Furthermore, research suggests that growth is already declining – and will inevitably decline or collapse, whether due to diminishing material and energy stocks, or a restriction from climate change. Either way, currently economic growth is tied to fossil fuels, and will only become more unsustainable over time (Kallis, Demaria, and D’Alisa, Degrowth, 26). We can choose to plan this descent and use it to our advantage, or let it take advantage of us. Degrowth will make positional goods less expensive, increasing wellbeing and releasing collective resources from unnecessary consumption. It would mean an improvement in and increased access to basic goods like education, healthcare, and public infrastructure. It would mean more people have access to what they need, and less people have access to what they do not.

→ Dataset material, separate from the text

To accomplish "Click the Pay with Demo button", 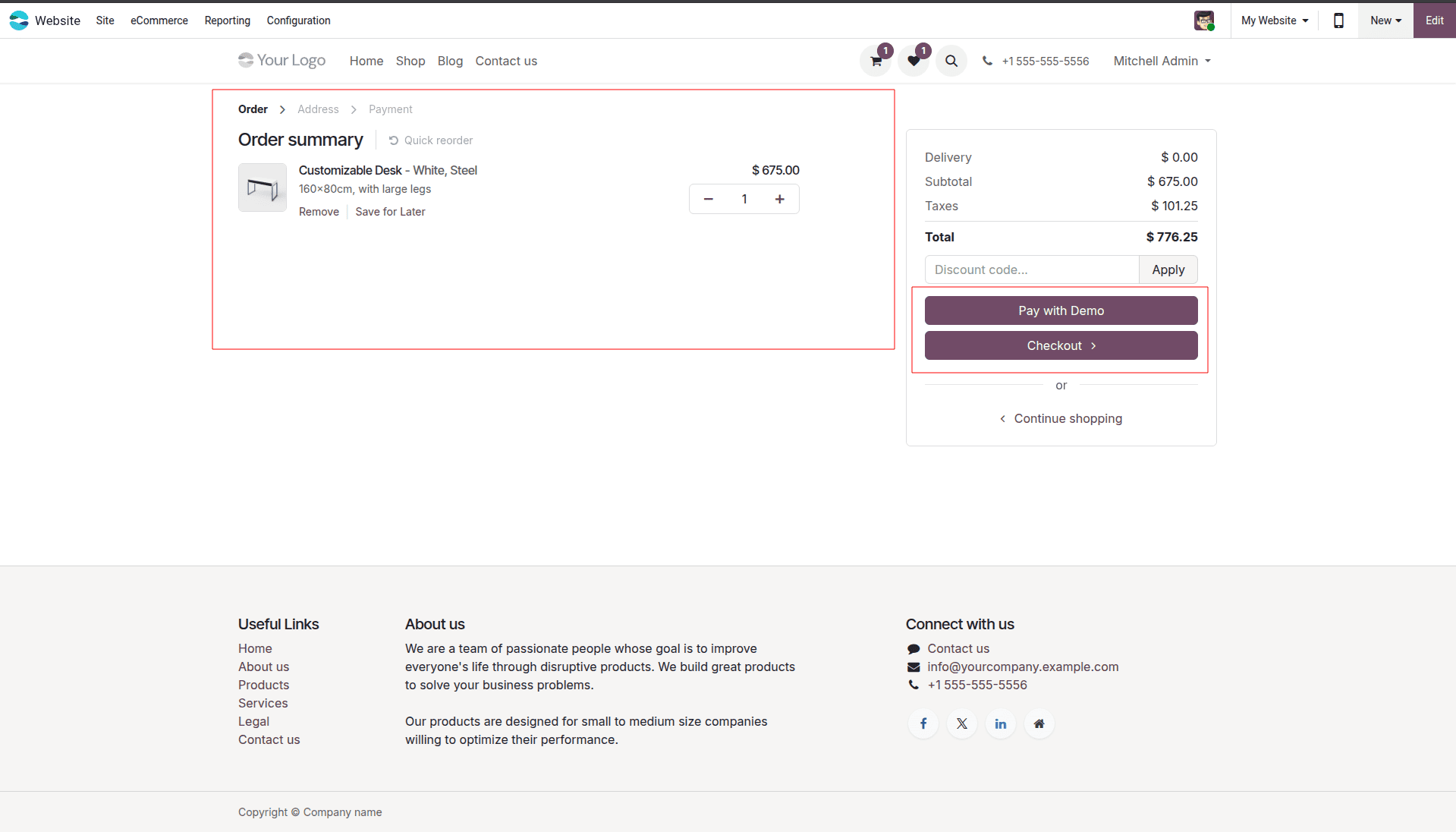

The key point, however, is that within this current system sustainable energy use is not possible. As long as increased profits are the goal, increased consumption and increased energy use will be the result (Kallis, Demaria, and D’Alisa, Degrowth, 26). In order to actually decrease energy usage, supply and demand have to decrease. Shifting to a degrowth model is necessary to shape society into a sustainable way of living. Some of these changes would include: a shift to producing things for our own use, exchanging of goods as reciprocal offerings instead of monetary payment, an increase in unpaid labour and voluntary participation, a reduction in the commodification and specialization of labour, “communing”, and foremost a dismissal of the current culture of constant accumulation and expansion (Kallis, Demaria, and D’Alisa, Degrowth, 28). Some practical alternative examples of these practices already exist, including guaranteed basic and maximum income, work-sharing, community currencies, co-operatives business models, civic agriculture, and debt-audits (Kallis, Demaria, and D’Alisa, Degrowth: A Vocabulary for a New Era).

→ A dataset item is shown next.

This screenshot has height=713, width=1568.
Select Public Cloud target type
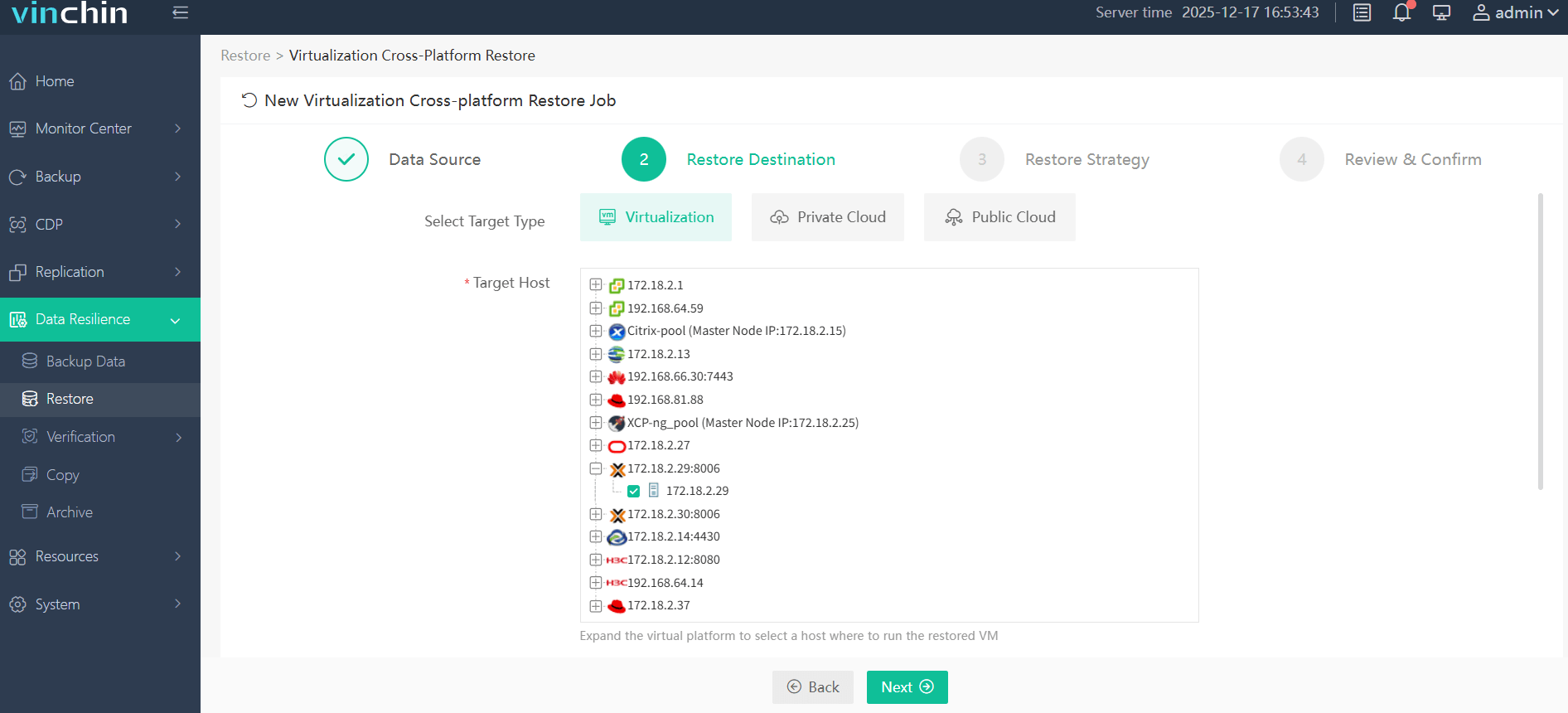pos(999,217)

While many of these practices are out of reach on a truly individual level, there are many ways degrowth can be embraced in day-to-day life, in ways like radically reducing waste, re-localizing food production, cycling, installing household and community solar panels, domestic biogas production, solar ovens, peer-to-peer sharing, gift economy, and re-communing public and private space (Alexander and Gleeson, 912).
RESOURCES:
Alexander, Samuel & Gleeson, Brendan. “Suburban Practices of Energy Descent.”
American Journal of Economics and Sociology, vol. 79, no. 3, 2020, pp. 907-940.
Kallis, Giorgos & Demaria, Federico & D’Alisa, Giacomo. “Degrowth.” International Encyclopedia of the Social & Behavioral Sciences, vol. 6, no. 2, 2015, pp. 24-30.
Kallis, Giorgos & Demaria, Federico & D’Alisa, Giacomo. DeGrowth: A Vocabulary for a New Era. Routledge, 2015.